Ever since he had begun to exhibit signs of the second sight at the age of fourteen, Favian’s gift had been a mixed blessing, at best. At first, he had only dreamed of catastrophic events—terrible things that left him wracked with guilt when they came to pass in reality. Later, he started to foresee stupid, meaningless things. People slipping and falling in the mud after a rainstorm, or spilling their drinks. Piglets escaping from the hog pens—that sort of thing.

Eventually, his dreams seemed to settle along a sort of middle ground, of things that were important, but not world ending. Possibly this was only because Draebard had been relatively quiet in recent years, since the war. Whatever the case, Favian wasn’t about to complain. He didn’t think he could have maintained his sanity with death and destruction playing out behind his closed eyelids at night.

“Here,” said Limdya, drawing him back to his surroundings. “I brought some ale from the cookhouse. We’ll celebrate with a toast.”

“Thanks,” Favian said, accepting a cup from her. Limdya’s older sisters still ran their late mother’s cookhouse, and even though Limdya no longer worked there, she always seemed able to get the best food and drink for any occasion.

“To Novice Favian,” Limdya toasted with a smile, raising her own clay cup.

Favian could not contain his pleased grin as he touched his cup to hers. “It does have kind of a nice ring to it, doesn’t it?”

“It does indeed, my friend,” Limdya agreed. “So, are you going to have a last fling before the ceremony? See your balls off in style, so to speak?”

Favian choked on his mouthful of ale. “Limdya!” he said after he managed to clear his throat. “Be serious! Who exactly in Draebard am I going to fuck?”

Limdya sobered. “I was being serious. You could have a night with one of the novices, couldn’t you? Or maybe even another acolyte. Even if people found out, I don’t think they’d hold it against you. You’re almost a eunuch now, after all.”

He laughed, but it was a weak sound. “Oh, gods, no. I couldn’t. It would be like bedding a family member.” He shook his head and gave a little shudder, dismissing the frankly disturbing image. “Besides,” he added, “I don’t really go for eunuchs.”

Limdya let out an unladylike snort of amusement, as Favian had intended. It seemed she wasn’t ready to let it pass so easily, though. “I just think it’s sad that you’ll never get a chance to really experience it. As a man, I mean. I know eunuchs still do have sex, of course—some of them, at least. But it must be really different for them, right?” She paused, frowning. “Don’t you want to at least know what it’s like?”

Favian looked down, studying his ale. “I do know what it’s like,” he said quietly.

Limdya was silent for a long moment, before blurting, “Oh, my gods. You don’t mean… you and Ithric—?”

“Once,” Favian confirmed, and added in a voice laced heavily with irony, “right before he left, in fact.”

“But I thought you two could barely stand each other!” Limdya said.

“That’s because Ithric is an infuriating ass,” Favian muttered.
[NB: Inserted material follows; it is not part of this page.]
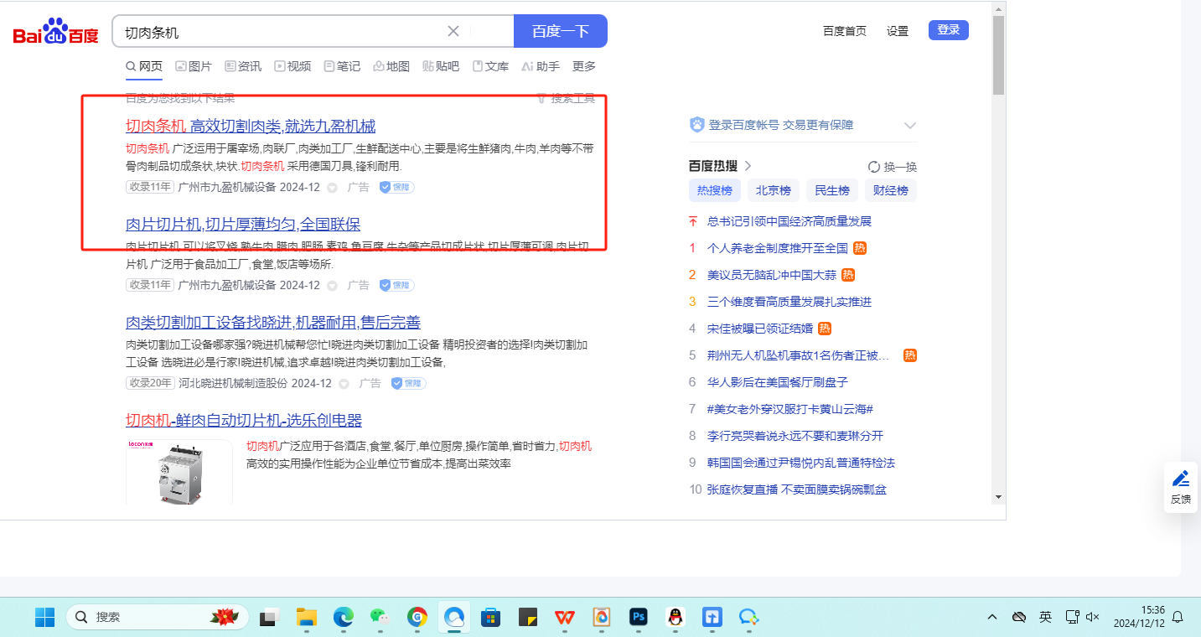Click the 反馈 feedback pencil icon
This screenshot has height=637, width=1201.
click(1181, 479)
Limdya made a dismissive noise. “Dalon is an infuriating ass, but that doesn’t mean I’m not in love with him.” Favian could practically see her rearranging things inside her head to accommodate this new information. “Merciful Utarr. Everything makes so much more sense now. He broke your heart, didn’t he?”

Favian scoffed to hide the way his chest ached. “Don’t be ridiculous. I’m fine. It could never have worked between us anyway. What would a novice priest want with a scruffy, itinerant shape-shifter?”

What, indeed?

Limdya opened her mouth to say something else that Favian was fairly sure he didn’t want to hear. Fortunately, approaching footsteps and a ragged cheer from the hallway interrupted her. Moments later, several of Favian’s fellow acolytes and novices poured into the too-small room, armed with flagons of wine liberated from the refectory.
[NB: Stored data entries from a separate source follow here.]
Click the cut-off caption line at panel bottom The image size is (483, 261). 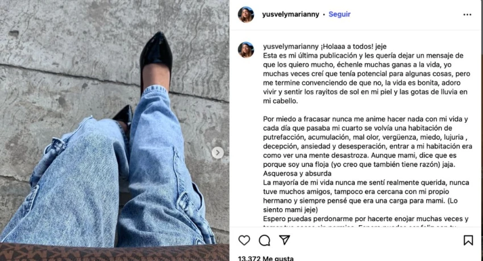(359, 226)
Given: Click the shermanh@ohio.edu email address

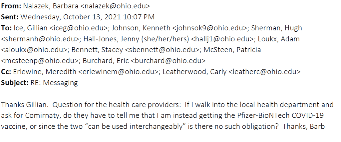Looking at the screenshot, I should pos(34,39).
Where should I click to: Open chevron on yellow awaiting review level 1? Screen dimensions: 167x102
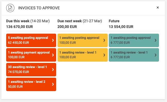pyautogui.click(x=104, y=55)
Reston grabbed Favian in a one-armed hug and ruffled his hair. “Congratulations, Little Brother. Frella just told us the good news. Think the gods will forgive us in the morning if we get you thoroughly plastered tonight to celebrate?”

Favian took a deep breath and gave his melancholy thoughts a firm shove to one side. “I think there’s only one way to find out. Pour me a cup?”